What is a confusion matrix in machine learning?

The confusion matrix is a method to assess a classification model’s performance. It is a summary of classification problem prediction outcomes.

For example, let’s look at a binary classification problem. It is a 2 x 2 matrix split into two parts: actual values and predicted values.

The following can be deduced from the table above:

The target variable can take either a positive or a negative value.
The values of the target variable are represented in the columns.
The rows represent the predicted values of the target variable.

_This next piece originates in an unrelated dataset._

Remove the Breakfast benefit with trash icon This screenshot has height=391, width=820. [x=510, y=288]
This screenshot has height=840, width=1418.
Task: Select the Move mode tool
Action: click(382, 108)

The actual and predicted values can be further broken down into four parts:

True positive (TP)
True negative (TN)
False Positive (FP)
False Negative (FN)

Example

Let’s break this down. We will use the case of a cancer patient as an example, where 1 represents a cancer patient and 0 represents a cancer-free patient.

1. True Positive (TP)

True positive is when the predicted value matches the actual value in a positive way. It is when the actual value and the predicted value are positive. For example, the actual value of a patient is 1 and the predicted value is 1.

2. True Negative (TN)

True negative is when the predicted value matches the actual value in a negative way. It is when the actual value and the predicted value are negative. For example, the actual value of a patient is 0 and the predicted value is 0.

3. False Positive (FP)

A false positive is known as the Type-1 error. It is when the actual value is negative and the predicted value is positive. For example, the actual value of a patient is 0 and the predicted value is 1.

4. False Negative (FN)

A false negative is known as the type-2 error. It is when the actual value is positive and the predicted value is negative. For example, the actual value of a patient is 1 and the predicted value is 0.